*DATA SHOWN*.
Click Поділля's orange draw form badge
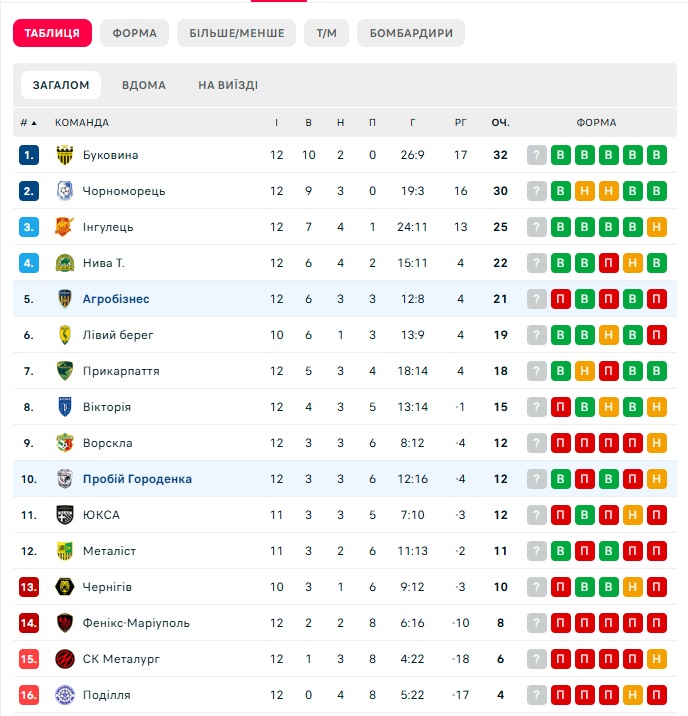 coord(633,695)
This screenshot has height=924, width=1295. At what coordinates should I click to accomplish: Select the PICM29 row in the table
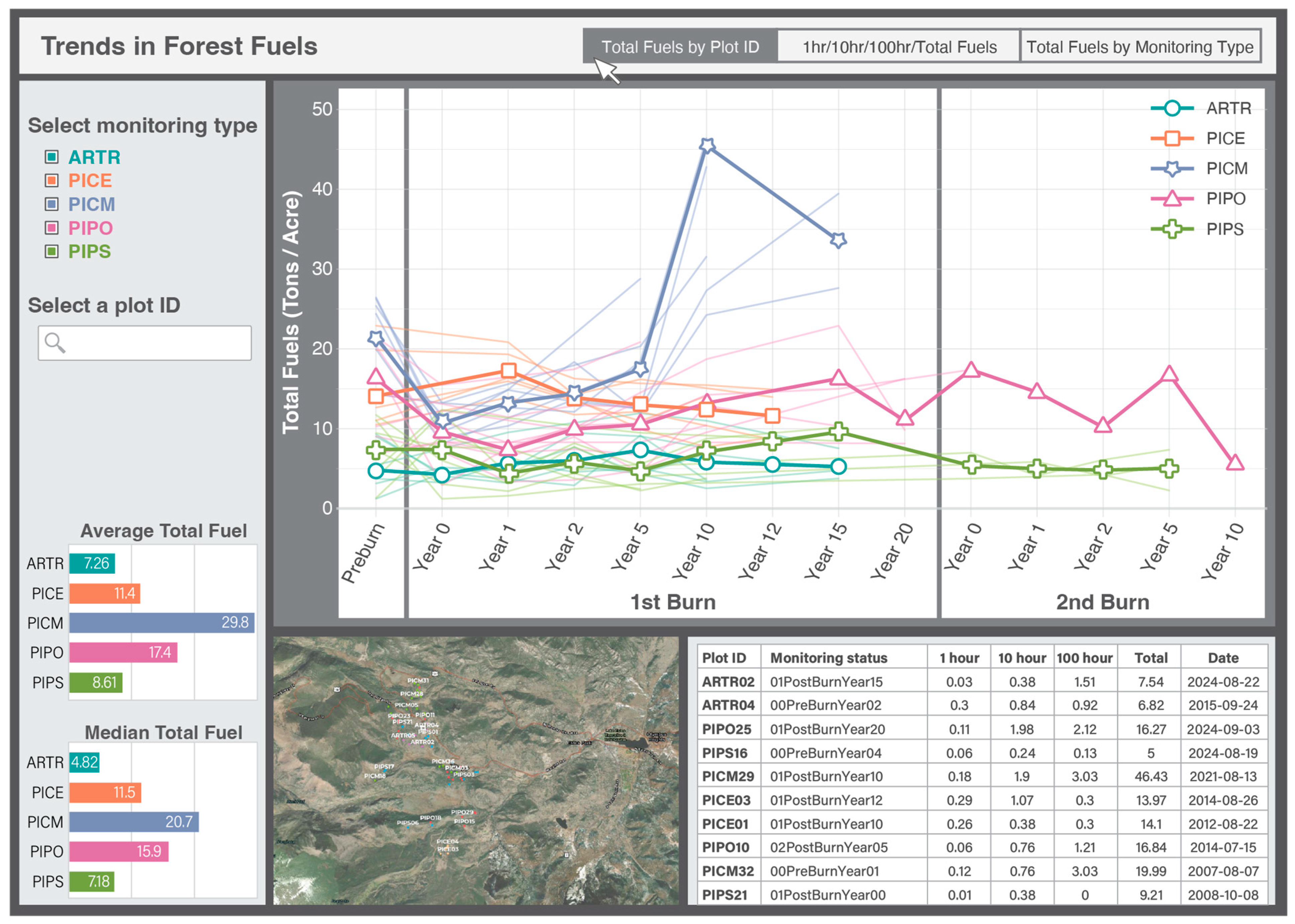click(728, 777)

---

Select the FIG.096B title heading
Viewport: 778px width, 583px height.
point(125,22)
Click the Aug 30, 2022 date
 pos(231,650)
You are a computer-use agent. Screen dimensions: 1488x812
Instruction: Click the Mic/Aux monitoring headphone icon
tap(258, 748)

*TASK DESCRIPTION*. Quote the items verbatim, beginning at the line that contains "Click Поділля's orange draw form badge" and stopping after the line that contains "click(728, 777)". Leave the pictures out.

*THE RESPONSE*.
Click Поділля's orange draw form badge
 coord(633,695)
This screenshot has height=924, width=1295. At what coordinates should I click to accomplish: Select the PICM29 row in the table
click(728, 777)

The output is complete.